Изгнание из рая
Шрифт:
– А не зайти ли нам в пиццерию, Папаша?..
– В тратторию, хочешь ты сказать!.. На черта тебе банальная пиццерия, ты и в Москве можешь завалиться в любую пиццерийку на Тверской, слопать там эту идиотскую пиццу с чем хочешь, хоть с грибами, хоть с колбаской, а тут в траттории тебе подадут настоящую венецианскую еду – фрутти ди маре, осьминогов, креветок, кальмаров, устриц, только что выловленных мидий, их будут открывать руками прямо у тебя на глазах, все свежачок!.. И настоящее, неподдельное кьянти, кислое, как сто лимонов, глаз вырви!.. а дух, дух – в нос шибанет, со стула слетишь!.. крепче водки!.. Вон хорошая траттория, я знаю, я бывал тут, «Pimpinella» называется… валяй туда!.. Финита,
Митя выпрыгнул из гондолы неловко и вправду чуть не упал в канал. Вот бы смеху было – и костюм отжимай, и в гостиницу спеши, переодеваться. Слава Богу, обошлось, только ногу сильно подвернул, теперь хромал. «До свадьбы заживет», – шутил Эмиль, искоса взглядывая на него. «Я больше не женюсь», – улыбался Митя. Клятва игрока. Он понимал это. В конце концов, ему было только двадцать семь лет. И через неделю, второго марта, должно было стукнуть двадцать восемь.

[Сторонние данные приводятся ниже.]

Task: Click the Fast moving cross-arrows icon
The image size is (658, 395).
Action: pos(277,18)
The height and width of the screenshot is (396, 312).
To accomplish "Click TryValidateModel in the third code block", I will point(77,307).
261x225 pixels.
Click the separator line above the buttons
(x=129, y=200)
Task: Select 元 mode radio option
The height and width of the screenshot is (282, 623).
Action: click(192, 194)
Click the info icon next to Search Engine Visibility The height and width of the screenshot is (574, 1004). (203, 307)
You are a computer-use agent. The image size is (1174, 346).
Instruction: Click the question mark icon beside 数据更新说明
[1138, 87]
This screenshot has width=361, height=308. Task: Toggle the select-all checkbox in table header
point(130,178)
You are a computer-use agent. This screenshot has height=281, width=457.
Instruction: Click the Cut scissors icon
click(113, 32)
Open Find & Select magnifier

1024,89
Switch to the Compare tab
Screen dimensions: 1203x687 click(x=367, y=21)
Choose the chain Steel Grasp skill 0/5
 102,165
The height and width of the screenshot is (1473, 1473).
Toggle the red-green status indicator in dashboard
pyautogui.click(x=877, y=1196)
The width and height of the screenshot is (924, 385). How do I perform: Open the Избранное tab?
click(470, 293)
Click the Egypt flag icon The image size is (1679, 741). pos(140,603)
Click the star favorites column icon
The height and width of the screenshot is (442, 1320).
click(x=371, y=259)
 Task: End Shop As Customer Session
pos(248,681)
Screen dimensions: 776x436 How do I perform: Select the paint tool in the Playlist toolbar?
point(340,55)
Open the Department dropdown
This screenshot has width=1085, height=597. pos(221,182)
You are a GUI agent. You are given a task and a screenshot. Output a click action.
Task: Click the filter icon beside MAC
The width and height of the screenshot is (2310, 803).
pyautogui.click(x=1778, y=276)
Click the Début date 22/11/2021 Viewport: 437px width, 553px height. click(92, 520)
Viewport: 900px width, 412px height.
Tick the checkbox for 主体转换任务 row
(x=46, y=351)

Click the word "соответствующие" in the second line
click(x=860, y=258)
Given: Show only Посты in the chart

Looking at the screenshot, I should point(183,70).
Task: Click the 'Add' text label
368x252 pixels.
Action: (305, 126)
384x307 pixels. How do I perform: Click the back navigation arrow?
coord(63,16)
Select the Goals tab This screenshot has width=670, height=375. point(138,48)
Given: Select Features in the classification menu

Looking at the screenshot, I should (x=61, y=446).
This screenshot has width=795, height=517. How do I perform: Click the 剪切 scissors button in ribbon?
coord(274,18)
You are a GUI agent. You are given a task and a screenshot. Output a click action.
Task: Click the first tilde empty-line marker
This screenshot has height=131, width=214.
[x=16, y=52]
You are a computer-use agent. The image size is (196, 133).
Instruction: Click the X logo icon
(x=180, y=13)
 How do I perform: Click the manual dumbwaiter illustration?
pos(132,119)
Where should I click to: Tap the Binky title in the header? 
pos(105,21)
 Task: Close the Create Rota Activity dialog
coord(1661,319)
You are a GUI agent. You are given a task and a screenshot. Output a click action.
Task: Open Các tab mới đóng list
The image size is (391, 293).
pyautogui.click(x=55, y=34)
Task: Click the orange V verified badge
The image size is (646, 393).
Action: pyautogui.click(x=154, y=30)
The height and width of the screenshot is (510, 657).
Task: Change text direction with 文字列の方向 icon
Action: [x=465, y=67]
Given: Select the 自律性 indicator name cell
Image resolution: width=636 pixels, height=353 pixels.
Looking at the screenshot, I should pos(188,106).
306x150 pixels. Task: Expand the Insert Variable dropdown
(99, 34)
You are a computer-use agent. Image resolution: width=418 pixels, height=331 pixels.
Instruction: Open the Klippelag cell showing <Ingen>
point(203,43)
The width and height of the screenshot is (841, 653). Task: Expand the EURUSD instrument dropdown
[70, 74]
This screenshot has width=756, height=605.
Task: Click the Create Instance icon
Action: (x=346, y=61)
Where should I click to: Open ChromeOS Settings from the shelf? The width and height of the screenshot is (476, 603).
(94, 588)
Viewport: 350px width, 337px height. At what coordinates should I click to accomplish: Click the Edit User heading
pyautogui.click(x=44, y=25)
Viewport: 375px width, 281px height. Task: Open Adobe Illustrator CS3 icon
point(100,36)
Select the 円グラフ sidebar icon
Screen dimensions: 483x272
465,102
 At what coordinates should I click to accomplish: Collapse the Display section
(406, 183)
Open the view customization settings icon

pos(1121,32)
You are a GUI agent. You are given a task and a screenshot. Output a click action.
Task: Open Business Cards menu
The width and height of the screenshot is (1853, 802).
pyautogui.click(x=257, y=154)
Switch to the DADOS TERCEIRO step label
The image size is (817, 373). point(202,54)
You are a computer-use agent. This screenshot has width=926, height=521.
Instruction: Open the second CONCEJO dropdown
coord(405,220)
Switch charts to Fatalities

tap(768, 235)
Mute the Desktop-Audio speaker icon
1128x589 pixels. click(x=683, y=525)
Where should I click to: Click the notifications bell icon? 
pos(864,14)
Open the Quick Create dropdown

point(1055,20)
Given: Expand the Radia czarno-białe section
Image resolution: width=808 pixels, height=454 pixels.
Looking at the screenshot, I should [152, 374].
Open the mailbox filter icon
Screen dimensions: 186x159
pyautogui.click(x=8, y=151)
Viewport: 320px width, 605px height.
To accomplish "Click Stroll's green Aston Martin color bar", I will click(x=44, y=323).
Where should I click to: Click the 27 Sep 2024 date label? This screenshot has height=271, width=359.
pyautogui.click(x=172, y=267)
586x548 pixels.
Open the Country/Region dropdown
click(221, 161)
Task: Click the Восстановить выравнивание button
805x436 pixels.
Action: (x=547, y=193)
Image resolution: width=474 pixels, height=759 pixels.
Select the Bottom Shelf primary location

Они завалились сначала в одну тратторию, где их забросали с головы до ног пахнущими йодом и водорослями frutti di mare, и Митя, ухмыляясь, неловко ковырялся в панцирях и лапках неведомых морских существ, закусывая действительно вкуснейшее кьянти из отборных сортов черного винограда; потом в другую, где их до отвала накормили сладостями; потом в кофейню, где они выпили сначала одну чашечку кофе, потом еще одну, потом еще, и у них глаза полезли на лоб, а сердце застучало, как оголтелое; кофе и вино бросилось им в голову, им захотелось приключений.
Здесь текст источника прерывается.